▶ **Exercise requirements**
Repeat the data exactly, leaving out any image.

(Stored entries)
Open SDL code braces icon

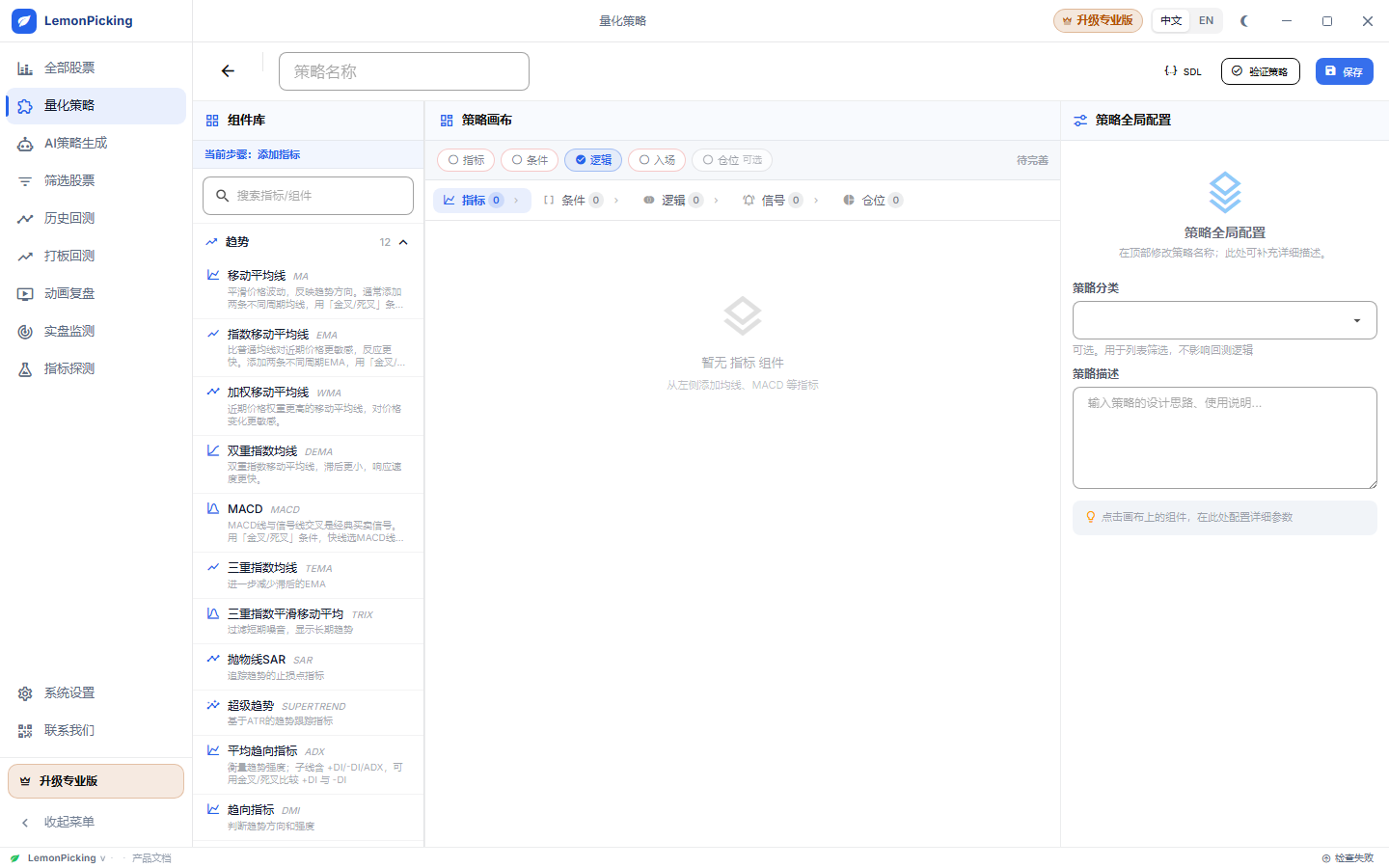(1171, 71)
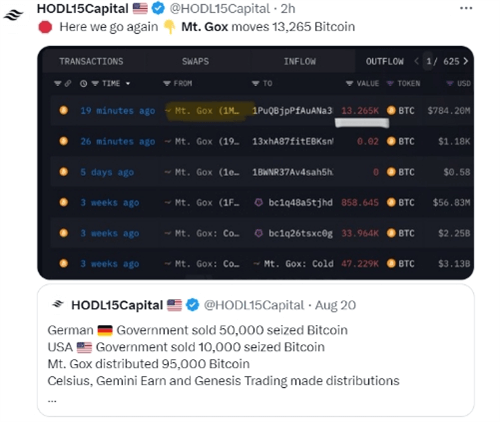The image size is (500, 422).
Task: Expand the TIME sort dropdown arrow
Action: tap(128, 84)
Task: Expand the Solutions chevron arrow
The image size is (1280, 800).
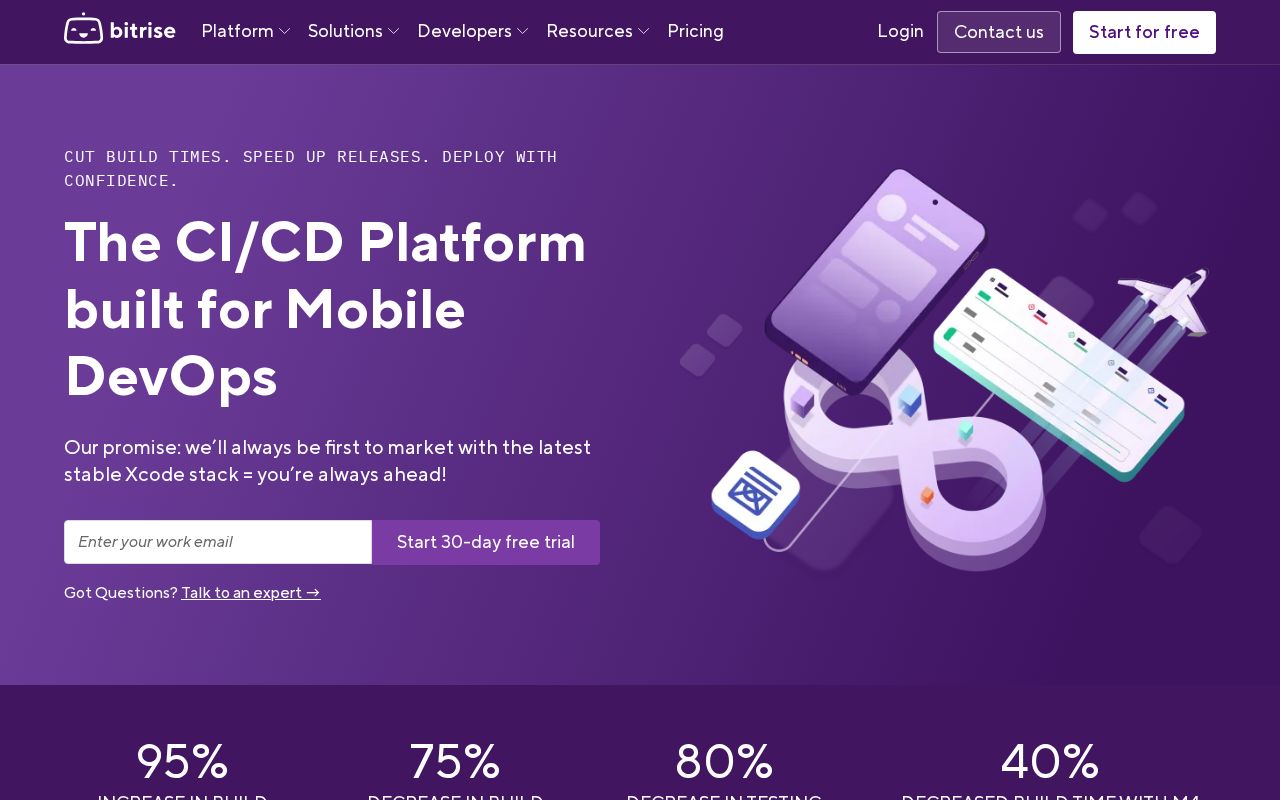Action: coord(393,32)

▶ **Solution for this exercise**
Open SDL code braces icon

(1171, 71)
The image size is (500, 422).
Task: Expand the TIME sort dropdown arrow
Action: tap(128, 84)
Task: Expand the Solutions chevron arrow
The image size is (1280, 800).
Action: coord(393,32)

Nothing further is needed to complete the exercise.